Warrier, a former journalist, uses an easy conversational style that keeps the narrative pacy.
Book : The Girl Who Didn’t Give Up
Author : Shashi Warrier
Publisher : Tranquebar Press
Pages : 281
Price : Rs 350
If author Shashi Warrier’s latest offering The Girl Who Didn’t Give Up succeeds at any anything, it is in invoking curiosity in the reader’s mind. Suchitra, 10, from the village of Kallur, near Moodigere in Karnataka, falls prey to a paedophile ring and is brought to Goa, where she is initially imprisoned in a house along with several others.
She leaves behind pleas for help on rolls of paper that are discovered three years later by the new tenant, Krishna Belur, professor of economics at the University of Iowa, US, who is on a year-long sabbatical in India. The realisation soon dawns on him that the fate of the writer of those entreaties, and the five other children she mentions in these notes, rests in his hands, although he is not sure if the children are still alive. With little evidence to support his case, Belur embarks on an eventful journey he had least expected on his arrival in India.

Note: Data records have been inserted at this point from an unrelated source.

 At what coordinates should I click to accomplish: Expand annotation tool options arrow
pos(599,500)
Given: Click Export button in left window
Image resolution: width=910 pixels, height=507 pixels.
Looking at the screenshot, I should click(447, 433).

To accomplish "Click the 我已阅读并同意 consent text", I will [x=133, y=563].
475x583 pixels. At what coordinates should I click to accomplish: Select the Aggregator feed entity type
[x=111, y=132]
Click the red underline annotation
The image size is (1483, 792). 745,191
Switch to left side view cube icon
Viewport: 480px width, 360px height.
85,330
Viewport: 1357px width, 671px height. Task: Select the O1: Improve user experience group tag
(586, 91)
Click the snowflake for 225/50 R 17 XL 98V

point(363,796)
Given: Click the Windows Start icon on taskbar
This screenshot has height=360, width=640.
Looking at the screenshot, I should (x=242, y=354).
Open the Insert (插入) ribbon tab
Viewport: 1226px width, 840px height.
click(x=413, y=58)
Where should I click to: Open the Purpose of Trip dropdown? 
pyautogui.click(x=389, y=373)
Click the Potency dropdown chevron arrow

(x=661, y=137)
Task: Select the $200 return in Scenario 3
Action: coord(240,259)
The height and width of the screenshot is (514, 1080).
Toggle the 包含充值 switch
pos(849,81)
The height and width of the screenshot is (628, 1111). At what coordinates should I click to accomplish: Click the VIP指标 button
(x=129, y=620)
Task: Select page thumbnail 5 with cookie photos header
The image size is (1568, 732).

Warrier, a former journalist, uses an easy conversational style that keeps the narrative pacy. The book is peppered with references to real life incidents, including the coal scam and the much talked about murder of a teenage girl and a domestic help in New Delhi- incidents that lend the story immediacy. In the notes, Suchitra talks about missing home, about the beatings she is subjected to and the horrors of life in captivity. “I don’t believe in God because if there were God, he wouldn’t do this to me or to these children,” she notes.
But somewhere between the crisis and its resolution, the book loses its plot. Far too many characters are introduced and the resolution becomes more convenient than logical. In the end, you’re left with a sense of disappointment that it didn’t deliver on its initial promise.